■ **What needs to be done**
Lift out each line of the data that holds "Viewport".

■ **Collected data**
..............................
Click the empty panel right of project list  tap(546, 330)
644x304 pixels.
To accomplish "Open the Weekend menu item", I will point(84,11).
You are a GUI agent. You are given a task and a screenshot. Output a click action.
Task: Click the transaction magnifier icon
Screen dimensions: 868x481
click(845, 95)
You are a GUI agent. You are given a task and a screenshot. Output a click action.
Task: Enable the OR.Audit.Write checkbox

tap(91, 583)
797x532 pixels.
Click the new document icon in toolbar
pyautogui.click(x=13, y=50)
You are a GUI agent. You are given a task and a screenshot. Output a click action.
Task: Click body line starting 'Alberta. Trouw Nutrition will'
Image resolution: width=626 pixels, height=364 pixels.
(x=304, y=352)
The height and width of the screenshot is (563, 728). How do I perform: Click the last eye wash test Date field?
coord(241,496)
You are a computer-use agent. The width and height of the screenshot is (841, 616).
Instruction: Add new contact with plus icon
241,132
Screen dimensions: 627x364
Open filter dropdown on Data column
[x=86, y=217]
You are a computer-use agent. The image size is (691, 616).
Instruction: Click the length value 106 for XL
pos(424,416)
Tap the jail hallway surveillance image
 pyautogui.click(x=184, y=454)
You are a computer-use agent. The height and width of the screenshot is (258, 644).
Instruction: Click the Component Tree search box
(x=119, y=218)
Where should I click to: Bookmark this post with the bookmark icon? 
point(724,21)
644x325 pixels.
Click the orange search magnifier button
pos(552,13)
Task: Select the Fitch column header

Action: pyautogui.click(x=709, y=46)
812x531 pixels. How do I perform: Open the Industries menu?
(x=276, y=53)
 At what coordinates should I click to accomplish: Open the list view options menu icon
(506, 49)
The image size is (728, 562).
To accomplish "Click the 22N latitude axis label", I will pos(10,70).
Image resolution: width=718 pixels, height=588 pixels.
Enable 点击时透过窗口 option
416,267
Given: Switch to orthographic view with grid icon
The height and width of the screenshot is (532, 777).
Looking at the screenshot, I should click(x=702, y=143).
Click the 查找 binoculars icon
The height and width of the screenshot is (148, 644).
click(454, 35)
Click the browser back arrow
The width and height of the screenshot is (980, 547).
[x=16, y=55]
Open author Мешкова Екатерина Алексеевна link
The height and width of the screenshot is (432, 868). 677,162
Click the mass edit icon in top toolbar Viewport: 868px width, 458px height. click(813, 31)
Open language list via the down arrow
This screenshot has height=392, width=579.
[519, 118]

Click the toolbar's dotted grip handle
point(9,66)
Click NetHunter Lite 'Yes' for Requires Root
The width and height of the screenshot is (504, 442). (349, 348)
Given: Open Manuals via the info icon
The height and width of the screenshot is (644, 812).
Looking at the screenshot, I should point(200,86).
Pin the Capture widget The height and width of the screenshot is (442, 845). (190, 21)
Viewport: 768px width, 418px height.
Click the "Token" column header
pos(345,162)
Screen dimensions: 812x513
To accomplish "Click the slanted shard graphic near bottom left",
..............................
■ **Result**
Click the mass edit icon in top toolbar Viewport: 868px width, 458px height. click(813, 31)
Viewport: 768px width, 418px height.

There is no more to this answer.